Assuming i starts at 0, the complexity would be constant. The complexity is always expressed relative to a variable defining the number of executions, which is not the case here.
If one term should be used to describe this behavior, it is "constant". There will be a number of executions, but this number will never change
Original Question: Because i's initial value is undefined, the behavior of the code is unpredictable. There is no way to usefully answer the question other than that the complexity is undefined. There is no way to know how many operations the code will perform.
Updated Question: It's O(1). The code will always do precisely the same amount of work.
You can compute the time complexity of this code fragment by evaluating the number of operations, namely the number of calls to printf() which for simplicity's sake we shall assume to be equivalent:
Assuming i starts at 1 (you initially forgot to initialize it), the outer loop runs 99 times, for each iteration, the inner loop runs i times.
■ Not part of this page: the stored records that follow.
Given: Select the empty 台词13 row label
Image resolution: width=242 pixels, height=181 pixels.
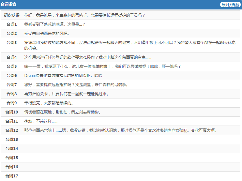Looking at the screenshot, I should coord(11,140).
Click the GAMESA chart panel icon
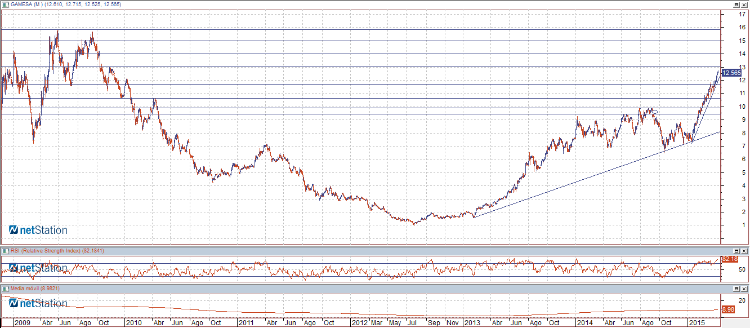 coord(5,5)
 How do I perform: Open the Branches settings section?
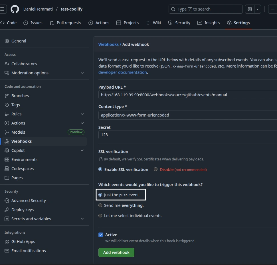pyautogui.click(x=20, y=95)
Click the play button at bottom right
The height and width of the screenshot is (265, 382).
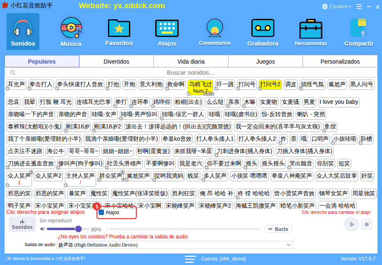(351, 224)
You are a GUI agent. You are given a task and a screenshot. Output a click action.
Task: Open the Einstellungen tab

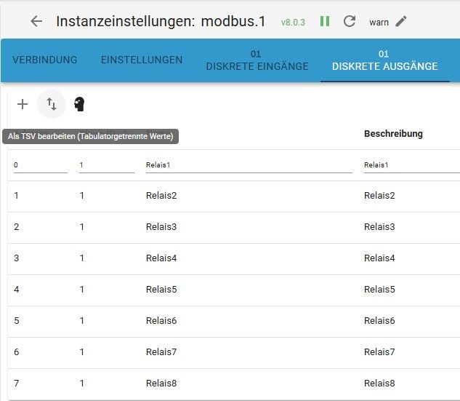coord(142,60)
Gauss was supposedly 9 years old when he computed the resulting number of iterations to be 99 * (99 + 1) / 2.
The complexity of the original piece of code was O(1) since it did not depend on any variable, but since instead you updated the code as:
void fun(int n) {
for (int i = 1; i < n; i++) {
for (int j = i - 1; j >= 0; j--) {
printf("i=%d, j=%d", i, j);
}
}
}
The time complexity would come out as O(n2).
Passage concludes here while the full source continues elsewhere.